DAC Adjustment Sample Clauses

DAC Adjustment. (a) For purposes of this Agreement, the term "DAC Adjustment" is calculated as follows: First, for each taxable year with respect to each category of Coinsured Contracts, "the gross amount incurred by the reinsurer with respect to this Agreement" (as defined in section 1.848-2(f)(2)(i)(A) of the Income Tax Regulations) for such category (but not including any DAC Adjustment incurred in such year) is multiplied by the applicable percentage set forth in section 848 (c)(1) of the Code for such category.
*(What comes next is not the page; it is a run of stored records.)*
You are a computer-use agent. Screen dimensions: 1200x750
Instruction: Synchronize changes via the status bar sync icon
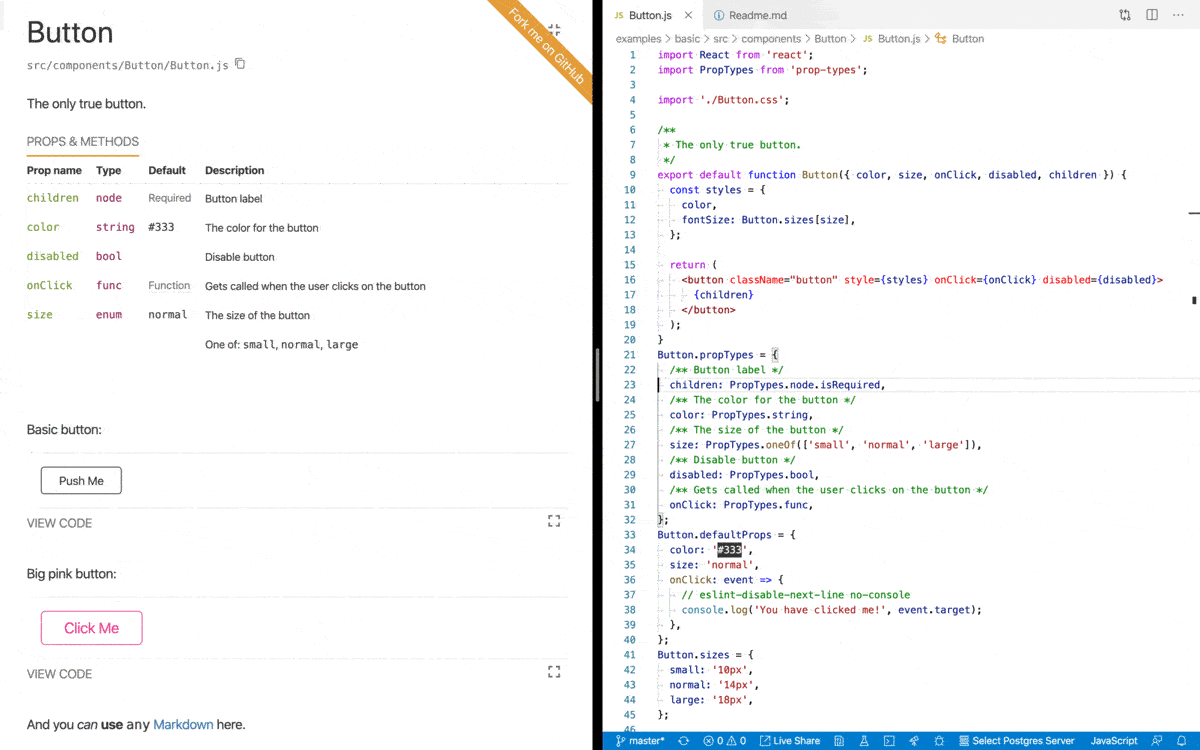point(682,740)
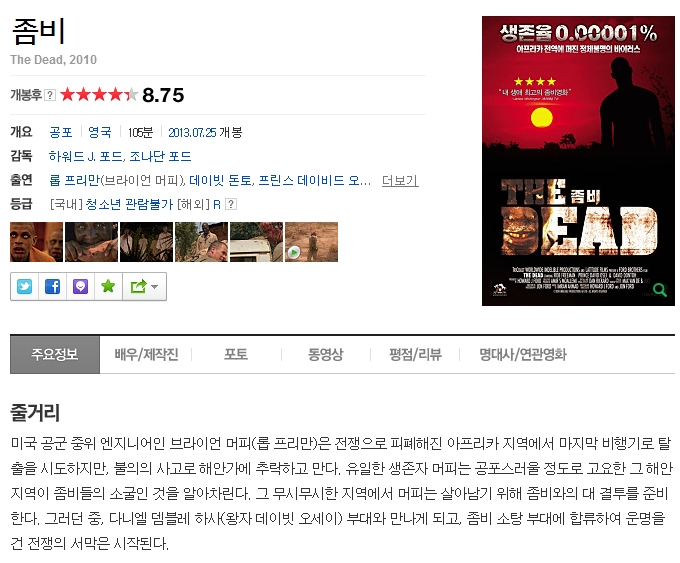Select the 명대사/연관영화 tab
This screenshot has width=680, height=563.
[x=523, y=354]
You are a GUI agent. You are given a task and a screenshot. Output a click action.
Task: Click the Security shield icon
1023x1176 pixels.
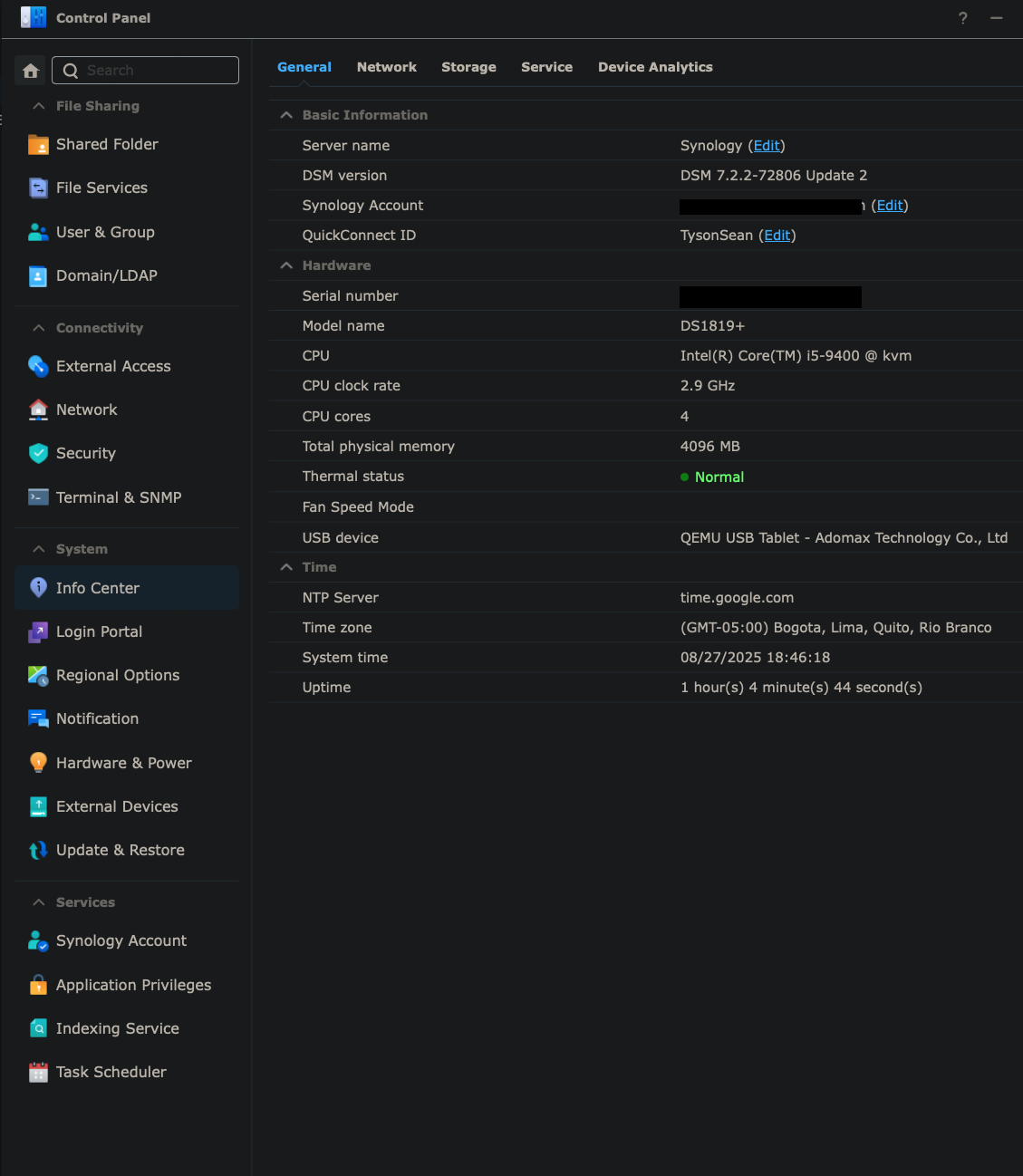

The sum, if any, from the preceding sentence is then reduced by the amortization allowed Cedent under section 848(a)(2) of the Code for such category, but only with regard to amounts capitalized per this Agreement under section 1.848-2(f)(2)(i)(A). The result for a category, whether positive or negative, is then multiplied by the quotient of: tr/(1-(tr x (1+Y))), where tr = the maximum applicable marginal corporate federal income tax rate (as defined in section 11(b)(1)(D) of the Code) for the taxable year, and Y = the applicable percentage set forth in section 848(c)(1) for such category of Coinsured Contracts. The aggregate amount of such calculations for all categories of Coinsured Contracts for a taxable year (whether positive or negative) is the DAC Adjustment for the year.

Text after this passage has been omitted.